Adramado pensei em minha mãe, com todo querer, e afirmei alto que
seria só por conta dela que eu estava procedendo pelo avesso,
gritei. Mas aquilo se fingia mal, espécie de minha vergonha esteve
sendo maior. Como o cavalo, em rogo de misericórdia, escureceu o
pêlo de todo suor. Sosseguei as esporas. Viemos a passo de marcha.
Eu tinha medo por causa de minha vida, quando entramos no Curralinho.
Em
casa de seo Assis Wababa, me deram trato regozijante. No que jantei,
ri, conversei. Só a praga duma surpresa me declararam! a de que a
Rosauarda agora estava sendo noiva, para se casar com um Salino
Cúri, outro turco negociante, nos derradeiros meses para lá vindo.

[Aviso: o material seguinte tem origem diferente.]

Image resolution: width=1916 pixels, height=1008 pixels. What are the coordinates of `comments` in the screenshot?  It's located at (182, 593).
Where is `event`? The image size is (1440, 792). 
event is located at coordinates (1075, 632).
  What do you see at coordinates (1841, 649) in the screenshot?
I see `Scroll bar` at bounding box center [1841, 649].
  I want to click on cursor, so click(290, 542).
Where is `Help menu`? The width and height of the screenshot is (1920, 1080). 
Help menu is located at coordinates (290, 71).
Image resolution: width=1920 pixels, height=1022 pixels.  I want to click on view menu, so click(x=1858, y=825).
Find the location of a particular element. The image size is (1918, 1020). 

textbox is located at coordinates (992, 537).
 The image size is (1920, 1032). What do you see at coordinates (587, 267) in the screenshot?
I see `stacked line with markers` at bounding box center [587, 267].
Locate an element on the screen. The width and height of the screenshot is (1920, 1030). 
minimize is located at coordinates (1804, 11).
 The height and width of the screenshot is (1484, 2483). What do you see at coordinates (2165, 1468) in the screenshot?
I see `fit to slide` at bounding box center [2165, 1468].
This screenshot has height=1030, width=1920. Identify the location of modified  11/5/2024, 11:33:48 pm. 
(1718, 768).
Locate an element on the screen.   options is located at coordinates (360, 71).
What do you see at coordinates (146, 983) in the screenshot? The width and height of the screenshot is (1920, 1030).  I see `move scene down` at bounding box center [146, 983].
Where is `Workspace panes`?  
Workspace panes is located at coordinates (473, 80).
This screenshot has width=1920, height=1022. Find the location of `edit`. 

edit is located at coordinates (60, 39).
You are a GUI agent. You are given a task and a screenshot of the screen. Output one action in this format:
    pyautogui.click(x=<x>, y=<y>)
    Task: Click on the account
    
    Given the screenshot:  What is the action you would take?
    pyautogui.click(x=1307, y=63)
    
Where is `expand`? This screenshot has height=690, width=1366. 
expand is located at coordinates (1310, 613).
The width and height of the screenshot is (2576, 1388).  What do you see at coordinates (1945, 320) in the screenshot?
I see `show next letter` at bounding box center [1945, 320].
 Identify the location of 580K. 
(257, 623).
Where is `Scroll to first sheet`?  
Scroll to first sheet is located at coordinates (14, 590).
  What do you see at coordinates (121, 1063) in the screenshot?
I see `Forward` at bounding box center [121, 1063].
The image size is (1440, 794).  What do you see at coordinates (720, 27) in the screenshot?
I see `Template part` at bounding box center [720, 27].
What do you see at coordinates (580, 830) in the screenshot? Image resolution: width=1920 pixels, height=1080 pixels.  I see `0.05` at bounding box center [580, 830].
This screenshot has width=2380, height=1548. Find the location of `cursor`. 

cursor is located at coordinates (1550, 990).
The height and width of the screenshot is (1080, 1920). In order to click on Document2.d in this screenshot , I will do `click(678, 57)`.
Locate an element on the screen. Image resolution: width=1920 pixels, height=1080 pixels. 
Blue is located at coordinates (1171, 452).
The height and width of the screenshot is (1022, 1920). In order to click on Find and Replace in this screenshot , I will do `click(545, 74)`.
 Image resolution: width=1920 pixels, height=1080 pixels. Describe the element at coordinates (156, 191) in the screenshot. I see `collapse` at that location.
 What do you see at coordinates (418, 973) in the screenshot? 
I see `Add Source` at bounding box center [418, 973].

Assumi, em trela, tristeza e alívio ― aquele amor não seria mesmo
para mim, pelos motivos pessoais. Nublo em que me vi, mas me
governei! trancei as pernas, comecei cara de falar pouco, senhor-não,
senhor-sim, acautelado sisudo, e indagando dos grandes preços; assim
fossem cuidar que essa minha viagem era por tramar importante encargo
para o meu padrinho Selorico Mendes. Seo Assis Wababa oxente se
prazia, aquela noite, com o que o Vupes noticiava! que em breves
tempos os comercial de todo valor. Seo Assis Wababa se engordava
concordando, trouxe canjirão de vinho. Me alembro! eu entrei no que
imaginei ― na ilusãozinha de que para mim também estava tudo
assim resolvido, o progresso moderno! e que eu me representava ali
rico, estabelecido. Mesmo vi como seria bom, se fosse verdade.